**REQUIREMENT**.
Every line from the top of the material through the line holding "Advice (1256, 1284)" should be copied exactly, and only those lines.
*** Opening of SOURCE RECORDS ***
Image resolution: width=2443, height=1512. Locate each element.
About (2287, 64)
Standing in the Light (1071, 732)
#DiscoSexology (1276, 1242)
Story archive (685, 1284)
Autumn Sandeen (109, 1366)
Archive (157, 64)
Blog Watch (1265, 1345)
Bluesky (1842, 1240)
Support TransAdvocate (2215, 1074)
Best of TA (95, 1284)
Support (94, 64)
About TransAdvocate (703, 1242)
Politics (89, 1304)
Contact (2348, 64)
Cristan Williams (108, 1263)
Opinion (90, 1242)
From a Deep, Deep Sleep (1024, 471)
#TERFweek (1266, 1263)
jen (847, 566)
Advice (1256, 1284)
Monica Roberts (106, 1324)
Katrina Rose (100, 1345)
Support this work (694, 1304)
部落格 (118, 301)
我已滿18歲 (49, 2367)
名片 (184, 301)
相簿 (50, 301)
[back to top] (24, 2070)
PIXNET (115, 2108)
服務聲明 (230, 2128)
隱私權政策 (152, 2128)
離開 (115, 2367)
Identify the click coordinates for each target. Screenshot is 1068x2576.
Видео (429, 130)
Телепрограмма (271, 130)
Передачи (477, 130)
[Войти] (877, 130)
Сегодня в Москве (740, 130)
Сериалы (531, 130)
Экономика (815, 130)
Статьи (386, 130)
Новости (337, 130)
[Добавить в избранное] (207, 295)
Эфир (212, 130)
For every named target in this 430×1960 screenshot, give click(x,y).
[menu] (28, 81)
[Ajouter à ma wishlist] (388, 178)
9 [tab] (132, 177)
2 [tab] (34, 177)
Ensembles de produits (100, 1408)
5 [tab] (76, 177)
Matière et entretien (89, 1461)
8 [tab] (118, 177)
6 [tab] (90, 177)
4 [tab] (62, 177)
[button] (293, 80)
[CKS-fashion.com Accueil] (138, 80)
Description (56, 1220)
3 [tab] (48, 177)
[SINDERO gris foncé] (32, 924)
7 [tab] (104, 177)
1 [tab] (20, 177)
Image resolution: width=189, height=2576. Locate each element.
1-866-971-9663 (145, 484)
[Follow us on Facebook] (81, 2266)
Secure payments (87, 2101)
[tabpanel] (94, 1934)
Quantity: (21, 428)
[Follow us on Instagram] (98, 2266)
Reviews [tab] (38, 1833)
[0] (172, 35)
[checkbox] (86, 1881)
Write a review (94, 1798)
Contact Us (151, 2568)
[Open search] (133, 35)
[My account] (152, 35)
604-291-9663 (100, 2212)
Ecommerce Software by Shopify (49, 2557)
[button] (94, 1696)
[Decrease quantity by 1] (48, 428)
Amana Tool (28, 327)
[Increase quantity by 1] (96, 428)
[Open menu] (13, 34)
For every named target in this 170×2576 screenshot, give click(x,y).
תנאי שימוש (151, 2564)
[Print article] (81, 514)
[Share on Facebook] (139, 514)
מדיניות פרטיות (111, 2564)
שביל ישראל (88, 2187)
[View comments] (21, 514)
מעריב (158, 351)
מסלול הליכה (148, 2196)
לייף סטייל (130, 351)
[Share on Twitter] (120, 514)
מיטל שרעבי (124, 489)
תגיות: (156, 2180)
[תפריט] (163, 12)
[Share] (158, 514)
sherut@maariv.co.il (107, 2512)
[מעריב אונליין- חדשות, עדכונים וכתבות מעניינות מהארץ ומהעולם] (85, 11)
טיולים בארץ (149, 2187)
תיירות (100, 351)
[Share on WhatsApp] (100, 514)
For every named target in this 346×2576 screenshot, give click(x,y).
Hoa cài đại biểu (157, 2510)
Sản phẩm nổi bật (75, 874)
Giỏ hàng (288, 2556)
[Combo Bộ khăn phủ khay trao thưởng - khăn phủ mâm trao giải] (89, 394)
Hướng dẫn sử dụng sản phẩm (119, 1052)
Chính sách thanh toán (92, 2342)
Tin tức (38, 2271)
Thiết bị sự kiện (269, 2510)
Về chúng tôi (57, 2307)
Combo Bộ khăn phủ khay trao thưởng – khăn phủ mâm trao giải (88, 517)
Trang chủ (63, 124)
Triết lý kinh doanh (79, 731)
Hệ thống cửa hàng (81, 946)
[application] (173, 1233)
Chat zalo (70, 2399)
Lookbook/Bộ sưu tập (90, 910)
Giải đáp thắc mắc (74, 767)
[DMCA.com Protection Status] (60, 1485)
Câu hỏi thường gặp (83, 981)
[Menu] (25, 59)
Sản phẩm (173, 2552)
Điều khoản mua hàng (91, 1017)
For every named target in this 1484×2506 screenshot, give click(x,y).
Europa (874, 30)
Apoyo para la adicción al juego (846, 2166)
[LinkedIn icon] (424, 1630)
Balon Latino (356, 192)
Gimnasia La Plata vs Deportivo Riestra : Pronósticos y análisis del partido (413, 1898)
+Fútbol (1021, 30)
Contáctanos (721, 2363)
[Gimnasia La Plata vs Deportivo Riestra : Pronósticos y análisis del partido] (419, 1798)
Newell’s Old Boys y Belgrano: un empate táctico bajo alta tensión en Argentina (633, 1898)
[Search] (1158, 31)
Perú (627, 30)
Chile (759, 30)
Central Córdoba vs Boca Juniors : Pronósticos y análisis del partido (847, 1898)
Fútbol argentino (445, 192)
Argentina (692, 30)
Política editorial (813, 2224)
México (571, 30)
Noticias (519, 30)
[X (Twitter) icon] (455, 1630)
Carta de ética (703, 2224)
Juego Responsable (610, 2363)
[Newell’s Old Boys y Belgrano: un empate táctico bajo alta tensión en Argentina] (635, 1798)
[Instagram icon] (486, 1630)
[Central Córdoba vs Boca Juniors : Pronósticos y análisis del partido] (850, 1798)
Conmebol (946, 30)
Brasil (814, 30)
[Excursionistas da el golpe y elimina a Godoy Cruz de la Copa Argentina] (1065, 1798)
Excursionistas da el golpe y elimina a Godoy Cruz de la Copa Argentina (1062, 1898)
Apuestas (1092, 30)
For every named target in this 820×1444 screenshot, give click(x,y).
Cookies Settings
*** Close of SOURCE RECORDS ***
**EXERCISE ANSWER**.
Image resolution: width=2443, height=1512. Locate each element.
About (2287, 64)
Standing in the Light (1071, 732)
#DiscoSexology (1276, 1242)
Story archive (685, 1284)
Autumn Sandeen (109, 1366)
Archive (157, 64)
Blog Watch (1265, 1345)
Bluesky (1842, 1240)
Support TransAdvocate (2215, 1074)
Best of TA (95, 1284)
Support (94, 64)
About TransAdvocate (703, 1242)
Politics (89, 1304)
Contact (2348, 64)
Cristan Williams (108, 1263)
Opinion (90, 1242)
From a Deep, Deep Sleep (1024, 471)
#TERFweek (1266, 1263)
jen (847, 566)
Advice (1256, 1284)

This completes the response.